[Data in this exercise]:
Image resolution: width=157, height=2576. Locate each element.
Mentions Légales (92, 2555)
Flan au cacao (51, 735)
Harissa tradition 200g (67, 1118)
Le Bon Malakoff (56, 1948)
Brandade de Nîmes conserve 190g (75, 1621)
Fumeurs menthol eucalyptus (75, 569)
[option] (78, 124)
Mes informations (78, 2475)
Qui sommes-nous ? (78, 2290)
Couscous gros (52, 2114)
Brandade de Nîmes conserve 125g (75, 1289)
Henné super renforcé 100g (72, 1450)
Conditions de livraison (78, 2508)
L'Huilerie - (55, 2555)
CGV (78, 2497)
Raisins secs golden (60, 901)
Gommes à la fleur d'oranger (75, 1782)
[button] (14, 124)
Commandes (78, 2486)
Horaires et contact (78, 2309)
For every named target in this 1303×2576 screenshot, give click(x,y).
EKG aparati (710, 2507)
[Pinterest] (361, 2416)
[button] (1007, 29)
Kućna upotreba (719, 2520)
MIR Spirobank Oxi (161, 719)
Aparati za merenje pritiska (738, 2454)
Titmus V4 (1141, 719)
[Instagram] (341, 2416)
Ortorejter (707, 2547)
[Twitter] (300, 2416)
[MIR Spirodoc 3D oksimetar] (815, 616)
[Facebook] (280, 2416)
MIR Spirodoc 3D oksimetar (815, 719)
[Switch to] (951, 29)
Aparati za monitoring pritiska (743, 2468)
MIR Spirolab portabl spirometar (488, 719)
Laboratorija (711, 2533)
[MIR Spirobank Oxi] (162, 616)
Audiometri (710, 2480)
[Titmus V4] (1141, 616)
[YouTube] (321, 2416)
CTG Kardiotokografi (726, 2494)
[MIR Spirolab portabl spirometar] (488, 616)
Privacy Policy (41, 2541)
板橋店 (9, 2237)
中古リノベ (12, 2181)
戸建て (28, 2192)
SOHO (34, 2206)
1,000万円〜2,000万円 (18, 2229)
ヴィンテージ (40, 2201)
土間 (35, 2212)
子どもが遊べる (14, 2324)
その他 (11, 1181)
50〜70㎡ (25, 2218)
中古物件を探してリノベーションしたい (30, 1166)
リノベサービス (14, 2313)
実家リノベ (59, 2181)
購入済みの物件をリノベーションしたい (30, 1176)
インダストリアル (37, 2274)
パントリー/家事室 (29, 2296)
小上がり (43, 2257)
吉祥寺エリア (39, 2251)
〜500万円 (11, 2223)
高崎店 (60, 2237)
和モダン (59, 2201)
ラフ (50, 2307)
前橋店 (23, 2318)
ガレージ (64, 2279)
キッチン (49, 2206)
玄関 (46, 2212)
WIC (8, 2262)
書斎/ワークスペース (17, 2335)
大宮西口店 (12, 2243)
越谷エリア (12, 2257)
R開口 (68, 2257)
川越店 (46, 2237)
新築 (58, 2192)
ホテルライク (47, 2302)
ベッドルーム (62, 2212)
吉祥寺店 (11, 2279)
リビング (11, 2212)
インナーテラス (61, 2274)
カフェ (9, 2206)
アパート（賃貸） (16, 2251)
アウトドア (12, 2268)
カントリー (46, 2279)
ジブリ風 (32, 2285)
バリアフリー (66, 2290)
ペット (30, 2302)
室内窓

[What you need to do]: Every line of the material is to be set down again verbatim.

[Output below]:
Image resolution: width=157, height=2576. Locate each element.
Mentions Légales (92, 2555)
Flan au cacao (51, 735)
Harissa tradition 200g (67, 1118)
Le Bon Malakoff (56, 1948)
Brandade de Nîmes conserve 190g (75, 1621)
Fumeurs menthol eucalyptus (75, 569)
[option] (78, 124)
Mes informations (78, 2475)
Qui sommes-nous ? (78, 2290)
Couscous gros (52, 2114)
Brandade de Nîmes conserve 125g (75, 1289)
Henné super renforcé 100g (72, 1450)
Conditions de livraison (78, 2508)
L'Huilerie - (55, 2555)
CGV (78, 2497)
Raisins secs golden (60, 901)
Gommes à la fleur d'oranger (75, 1782)
[button] (14, 124)
Commandes (78, 2486)
Horaires et contact (78, 2309)
For every named target in this 1303×2576 screenshot, give click(x,y).
EKG aparati (710, 2507)
[Pinterest] (361, 2416)
[button] (1007, 29)
Kućna upotreba (719, 2520)
MIR Spirobank Oxi (161, 719)
Aparati za merenje pritiska (738, 2454)
Titmus V4 (1141, 719)
[Instagram] (341, 2416)
Ortorejter (707, 2547)
[Twitter] (300, 2416)
[MIR Spirodoc 3D oksimetar] (815, 616)
[Facebook] (280, 2416)
MIR Spirodoc 3D oksimetar (815, 719)
[Switch to] (951, 29)
Aparati za monitoring pritiska (743, 2468)
MIR Spirolab portabl spirometar (488, 719)
Laboratorija (711, 2533)
[MIR Spirobank Oxi] (162, 616)
Audiometri (710, 2480)
[Titmus V4] (1141, 616)
[YouTube] (321, 2416)
CTG Kardiotokografi (726, 2494)
[MIR Spirolab portabl spirometar] (488, 616)
Privacy Policy (41, 2541)
板橋店 (9, 2237)
中古リノベ (12, 2181)
戸建て (28, 2192)
SOHO (34, 2206)
1,000万円〜2,000万円 (18, 2229)
ヴィンテージ (40, 2201)
土間 (35, 2212)
子どもが遊べる (14, 2324)
その他 (11, 1181)
50〜70㎡ (25, 2218)
中古物件を探してリノベーションしたい (30, 1166)
リノベサービス (14, 2313)
実家リノベ (59, 2181)
購入済みの物件をリノベーションしたい (30, 1176)
インダストリアル (37, 2274)
パントリー/家事室 (29, 2296)
小上がり (43, 2257)
吉祥寺エリア (39, 2251)
〜500万円 (11, 2223)
高崎店 (60, 2237)
和モダン (59, 2201)
ラフ (50, 2307)
前橋店 (23, 2318)
ガレージ (64, 2279)
キッチン (49, 2206)
玄関 (46, 2212)
WIC (8, 2262)
書斎/ワークスペース (17, 2335)
大宮西口店 (12, 2243)
越谷エリア (12, 2257)
R開口 (68, 2257)
川越店 (46, 2237)
新築 (58, 2192)
ホテルライク (47, 2302)
ベッドルーム (62, 2212)
吉祥寺店 (11, 2279)
リビング (11, 2212)
インナーテラス (61, 2274)
カフェ (9, 2206)
アパート（賃貸） (16, 2251)
アウトドア (12, 2268)
カントリー (46, 2279)
ジブリ風 (32, 2285)
バリアフリー (66, 2290)
ペット (30, 2302)
室内窓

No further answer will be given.